SOURCE DATA:

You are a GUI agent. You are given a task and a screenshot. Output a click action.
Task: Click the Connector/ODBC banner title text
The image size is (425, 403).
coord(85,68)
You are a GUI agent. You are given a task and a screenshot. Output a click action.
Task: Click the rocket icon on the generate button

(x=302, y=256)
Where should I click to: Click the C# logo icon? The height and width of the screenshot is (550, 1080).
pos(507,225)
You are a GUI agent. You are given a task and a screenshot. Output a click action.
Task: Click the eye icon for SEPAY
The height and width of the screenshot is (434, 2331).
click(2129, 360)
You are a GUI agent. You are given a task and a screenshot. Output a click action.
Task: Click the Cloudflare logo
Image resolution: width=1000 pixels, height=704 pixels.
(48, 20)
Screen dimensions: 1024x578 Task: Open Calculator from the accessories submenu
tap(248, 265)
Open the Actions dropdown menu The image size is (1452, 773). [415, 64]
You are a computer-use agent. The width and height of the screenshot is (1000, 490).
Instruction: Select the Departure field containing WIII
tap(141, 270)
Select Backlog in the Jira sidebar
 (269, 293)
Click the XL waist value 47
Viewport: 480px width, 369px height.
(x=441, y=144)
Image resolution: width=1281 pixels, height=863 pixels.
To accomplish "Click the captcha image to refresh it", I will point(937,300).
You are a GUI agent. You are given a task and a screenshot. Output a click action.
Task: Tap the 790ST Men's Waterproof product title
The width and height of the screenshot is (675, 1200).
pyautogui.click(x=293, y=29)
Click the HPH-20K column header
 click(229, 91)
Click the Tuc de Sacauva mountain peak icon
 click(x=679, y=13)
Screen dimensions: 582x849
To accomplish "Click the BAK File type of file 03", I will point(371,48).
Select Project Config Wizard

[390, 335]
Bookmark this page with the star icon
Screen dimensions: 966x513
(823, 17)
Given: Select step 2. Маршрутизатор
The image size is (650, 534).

AIM OF THE EXERCISE: The answer must be the lines from the one containing "Select Backlog in the Jira sidebar" to the final line of the data above, copied exactly, both included, with nothing added.

EXERCISE SOLUTION:
Select Backlog in the Jira sidebar
 (269, 293)
Click the XL waist value 47
Viewport: 480px width, 369px height.
(x=441, y=144)
Image resolution: width=1281 pixels, height=863 pixels.
To accomplish "Click the captcha image to refresh it", I will point(937,300).
You are a GUI agent. You are given a task and a screenshot. Output a click action.
Task: Tap the 790ST Men's Waterproof product title
The width and height of the screenshot is (675, 1200).
pyautogui.click(x=293, y=29)
Click the HPH-20K column header
 click(229, 91)
Click the Tuc de Sacauva mountain peak icon
 click(x=679, y=13)
Screen dimensions: 582x849
To accomplish "Click the BAK File type of file 03", I will point(371,48).
Select Project Config Wizard

[390, 335]
Bookmark this page with the star icon
Screen dimensions: 966x513
(823, 17)
Given: Select step 2. Маршрутизатор
The image size is (650, 534).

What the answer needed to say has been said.